* [WORK INSTRUCTION]: The expected response is the entire set of entries, copied exactly.

========

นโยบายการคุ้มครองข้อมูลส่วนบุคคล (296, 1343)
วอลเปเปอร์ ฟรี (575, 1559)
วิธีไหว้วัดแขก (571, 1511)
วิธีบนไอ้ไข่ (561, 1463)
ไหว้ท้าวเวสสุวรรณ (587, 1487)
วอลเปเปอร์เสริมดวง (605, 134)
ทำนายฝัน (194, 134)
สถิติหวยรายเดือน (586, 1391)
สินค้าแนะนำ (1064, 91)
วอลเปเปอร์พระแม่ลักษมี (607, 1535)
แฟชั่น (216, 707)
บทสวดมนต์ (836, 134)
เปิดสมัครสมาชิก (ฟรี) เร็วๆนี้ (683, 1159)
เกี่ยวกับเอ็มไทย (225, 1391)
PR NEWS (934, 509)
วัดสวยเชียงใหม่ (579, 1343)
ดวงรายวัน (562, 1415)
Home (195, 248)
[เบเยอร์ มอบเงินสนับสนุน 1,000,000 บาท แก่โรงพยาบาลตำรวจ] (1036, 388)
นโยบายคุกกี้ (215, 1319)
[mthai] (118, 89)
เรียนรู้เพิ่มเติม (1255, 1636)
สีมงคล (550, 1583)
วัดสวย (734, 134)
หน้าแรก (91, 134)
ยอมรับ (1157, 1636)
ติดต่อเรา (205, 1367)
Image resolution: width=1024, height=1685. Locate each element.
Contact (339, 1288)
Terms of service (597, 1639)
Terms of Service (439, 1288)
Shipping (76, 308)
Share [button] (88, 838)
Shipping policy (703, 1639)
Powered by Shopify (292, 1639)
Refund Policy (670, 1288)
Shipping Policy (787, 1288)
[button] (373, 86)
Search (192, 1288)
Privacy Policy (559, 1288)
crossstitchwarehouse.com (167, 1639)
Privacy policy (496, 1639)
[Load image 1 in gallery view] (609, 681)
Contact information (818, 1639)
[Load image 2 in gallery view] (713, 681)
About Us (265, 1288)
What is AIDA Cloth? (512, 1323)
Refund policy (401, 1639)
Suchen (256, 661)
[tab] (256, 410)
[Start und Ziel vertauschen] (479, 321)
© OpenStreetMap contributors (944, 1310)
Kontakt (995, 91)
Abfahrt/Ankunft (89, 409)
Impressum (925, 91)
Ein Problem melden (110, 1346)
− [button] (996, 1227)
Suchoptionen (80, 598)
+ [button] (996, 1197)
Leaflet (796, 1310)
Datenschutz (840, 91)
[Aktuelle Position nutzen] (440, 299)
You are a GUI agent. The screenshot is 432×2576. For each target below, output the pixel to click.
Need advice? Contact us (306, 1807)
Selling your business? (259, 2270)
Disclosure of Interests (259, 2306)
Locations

========

* [RESPONSE TO THIS EXERCISE]:
นโยบายการคุ้มครองข้อมูลส่วนบุคคล (296, 1343)
วอลเปเปอร์ ฟรี (575, 1559)
วิธีไหว้วัดแขก (571, 1511)
วิธีบนไอ้ไข่ (561, 1463)
ไหว้ท้าวเวสสุวรรณ (587, 1487)
วอลเปเปอร์เสริมดวง (605, 134)
ทำนายฝัน (194, 134)
สถิติหวยรายเดือน (586, 1391)
สินค้าแนะนำ (1064, 91)
วอลเปเปอร์พระแม่ลักษมี (607, 1535)
แฟชั่น (216, 707)
บทสวดมนต์ (836, 134)
เปิดสมัครสมาชิก (ฟรี) เร็วๆนี้ (683, 1159)
เกี่ยวกับเอ็มไทย (225, 1391)
PR NEWS (934, 509)
วัดสวยเชียงใหม่ (579, 1343)
ดวงรายวัน (562, 1415)
Home (195, 248)
[เบเยอร์ มอบเงินสนับสนุน 1,000,000 บาท แก่โรงพยาบาลตำรวจ] (1036, 388)
นโยบายคุกกี้ (215, 1319)
[mthai] (118, 89)
เรียนรู้เพิ่มเติม (1255, 1636)
สีมงคล (550, 1583)
วัดสวย (734, 134)
หน้าแรก (91, 134)
ยอมรับ (1157, 1636)
ติดต่อเรา (205, 1367)
Image resolution: width=1024, height=1685. Locate each element.
Contact (339, 1288)
Terms of service (597, 1639)
Terms of Service (439, 1288)
Shipping (76, 308)
Share [button] (88, 838)
Shipping policy (703, 1639)
Powered by Shopify (292, 1639)
Refund Policy (670, 1288)
Shipping Policy (787, 1288)
[button] (373, 86)
Search (192, 1288)
Privacy Policy (559, 1288)
crossstitchwarehouse.com (167, 1639)
Privacy policy (496, 1639)
[Load image 1 in gallery view] (609, 681)
Contact information (818, 1639)
[Load image 2 in gallery view] (713, 681)
About Us (265, 1288)
What is AIDA Cloth? (512, 1323)
Refund policy (401, 1639)
Suchen (256, 661)
[tab] (256, 410)
[Start und Ziel vertauschen] (479, 321)
© OpenStreetMap contributors (944, 1310)
Kontakt (995, 91)
Abfahrt/Ankunft (89, 409)
Impressum (925, 91)
Ein Problem melden (110, 1346)
− [button] (996, 1227)
Suchoptionen (80, 598)
+ [button] (996, 1197)
Leaflet (796, 1310)
Datenschutz (840, 91)
[Aktuelle Position nutzen] (440, 299)
You are a GUI agent. The screenshot is 432×2576. For each target below, output the pixel to click.
Need advice? Contact us (306, 1807)
Selling your business? (259, 2270)
Disclosure of Interests (259, 2306)
Locations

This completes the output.